** Provided information follows **
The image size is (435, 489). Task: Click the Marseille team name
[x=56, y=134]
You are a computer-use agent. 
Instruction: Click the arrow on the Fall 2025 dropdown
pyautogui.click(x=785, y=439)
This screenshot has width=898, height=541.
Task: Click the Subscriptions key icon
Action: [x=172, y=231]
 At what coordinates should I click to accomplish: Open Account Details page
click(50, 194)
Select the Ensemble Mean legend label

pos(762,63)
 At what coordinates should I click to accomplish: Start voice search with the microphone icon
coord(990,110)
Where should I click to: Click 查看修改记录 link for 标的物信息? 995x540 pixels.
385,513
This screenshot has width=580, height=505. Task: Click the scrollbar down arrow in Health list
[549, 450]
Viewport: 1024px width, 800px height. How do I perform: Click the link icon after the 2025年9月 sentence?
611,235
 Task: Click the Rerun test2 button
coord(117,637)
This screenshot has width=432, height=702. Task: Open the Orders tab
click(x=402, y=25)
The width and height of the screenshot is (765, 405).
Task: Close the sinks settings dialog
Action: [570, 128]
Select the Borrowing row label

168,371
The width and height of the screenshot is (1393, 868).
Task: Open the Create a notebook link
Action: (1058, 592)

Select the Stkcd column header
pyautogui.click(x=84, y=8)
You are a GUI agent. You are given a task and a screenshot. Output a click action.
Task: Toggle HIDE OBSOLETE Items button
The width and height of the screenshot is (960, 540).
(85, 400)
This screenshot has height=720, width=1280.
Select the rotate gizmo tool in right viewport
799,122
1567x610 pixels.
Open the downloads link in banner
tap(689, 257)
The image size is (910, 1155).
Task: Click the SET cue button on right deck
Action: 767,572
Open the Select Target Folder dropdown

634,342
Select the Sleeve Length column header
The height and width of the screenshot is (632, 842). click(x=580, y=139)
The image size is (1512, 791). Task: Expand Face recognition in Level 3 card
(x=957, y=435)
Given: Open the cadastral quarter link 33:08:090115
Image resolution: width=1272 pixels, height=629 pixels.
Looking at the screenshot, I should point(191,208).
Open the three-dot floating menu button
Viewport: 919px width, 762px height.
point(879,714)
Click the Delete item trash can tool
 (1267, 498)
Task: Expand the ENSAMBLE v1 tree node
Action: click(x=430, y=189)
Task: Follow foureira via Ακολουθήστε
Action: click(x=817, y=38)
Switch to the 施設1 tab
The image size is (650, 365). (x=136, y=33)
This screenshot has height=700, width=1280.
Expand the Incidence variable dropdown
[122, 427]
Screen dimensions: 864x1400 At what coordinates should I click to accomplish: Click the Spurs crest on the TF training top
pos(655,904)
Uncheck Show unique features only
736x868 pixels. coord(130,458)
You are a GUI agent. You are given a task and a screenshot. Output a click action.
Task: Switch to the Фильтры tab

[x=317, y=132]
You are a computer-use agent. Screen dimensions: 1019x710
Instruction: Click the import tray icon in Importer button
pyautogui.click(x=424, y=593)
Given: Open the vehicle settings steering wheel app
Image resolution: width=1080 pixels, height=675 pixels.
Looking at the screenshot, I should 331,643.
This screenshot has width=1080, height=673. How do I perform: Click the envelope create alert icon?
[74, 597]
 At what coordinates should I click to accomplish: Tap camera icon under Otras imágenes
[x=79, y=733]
** End of Provided information **
After the last line of the data, restate all the entries verbatim.

* Result *
The image size is (435, 489). Task: Click the Marseille team name
[x=56, y=134]
You are a computer-use agent. 
Instruction: Click the arrow on the Fall 2025 dropdown
pyautogui.click(x=785, y=439)
This screenshot has width=898, height=541.
Task: Click the Subscriptions key icon
Action: [x=172, y=231]
 At what coordinates should I click to accomplish: Open Account Details page
click(50, 194)
Select the Ensemble Mean legend label

pos(762,63)
 At what coordinates should I click to accomplish: Start voice search with the microphone icon
coord(990,110)
Where should I click to: Click 查看修改记录 link for 标的物信息? 995x540 pixels.
385,513
This screenshot has width=580, height=505. Task: Click the scrollbar down arrow in Health list
[549, 450]
Viewport: 1024px width, 800px height. How do I perform: Click the link icon after the 2025年9月 sentence?
611,235
 Task: Click the Rerun test2 button
coord(117,637)
This screenshot has width=432, height=702. Task: Open the Orders tab
click(x=402, y=25)
The width and height of the screenshot is (765, 405).
Task: Close the sinks settings dialog
Action: [570, 128]
Select the Borrowing row label

168,371
The width and height of the screenshot is (1393, 868).
Task: Open the Create a notebook link
Action: (1058, 592)

Select the Stkcd column header
pyautogui.click(x=84, y=8)
You are a GUI agent. You are given a task and a screenshot. Output a click action.
Task: Toggle HIDE OBSOLETE Items button
The width and height of the screenshot is (960, 540).
(85, 400)
This screenshot has height=720, width=1280.
Select the rotate gizmo tool in right viewport
799,122
1567x610 pixels.
Open the downloads link in banner
tap(689, 257)
The image size is (910, 1155).
Task: Click the SET cue button on right deck
Action: 767,572
Open the Select Target Folder dropdown

634,342
Select the Sleeve Length column header
The height and width of the screenshot is (632, 842). click(x=580, y=139)
The image size is (1512, 791). Task: Expand Face recognition in Level 3 card
(x=957, y=435)
Given: Open the cadastral quarter link 33:08:090115
Image resolution: width=1272 pixels, height=629 pixels.
Looking at the screenshot, I should point(191,208).
Open the three-dot floating menu button
Viewport: 919px width, 762px height.
point(879,714)
Click the Delete item trash can tool
 (1267, 498)
Task: Expand the ENSAMBLE v1 tree node
Action: click(x=430, y=189)
Task: Follow foureira via Ακολουθήστε
Action: click(x=817, y=38)
Switch to the 施設1 tab
The image size is (650, 365). (x=136, y=33)
This screenshot has height=700, width=1280.
Expand the Incidence variable dropdown
[122, 427]
Screen dimensions: 864x1400 At what coordinates should I click to accomplish: Click the Spurs crest on the TF training top
pos(655,904)
Uncheck Show unique features only
736x868 pixels. coord(130,458)
You are a GUI agent. You are given a task and a screenshot. Output a click action.
Task: Switch to the Фильтры tab

[x=317, y=132]
You are a computer-use agent. Screen dimensions: 1019x710
Instruction: Click the import tray icon in Importer button
pyautogui.click(x=424, y=593)
Given: Open the vehicle settings steering wheel app
Image resolution: width=1080 pixels, height=675 pixels.
Looking at the screenshot, I should 331,643.
This screenshot has width=1080, height=673. How do I perform: Click the envelope create alert icon?
[74, 597]
 At what coordinates should I click to accomplish: Tap camera icon under Otras imágenes
[x=79, y=733]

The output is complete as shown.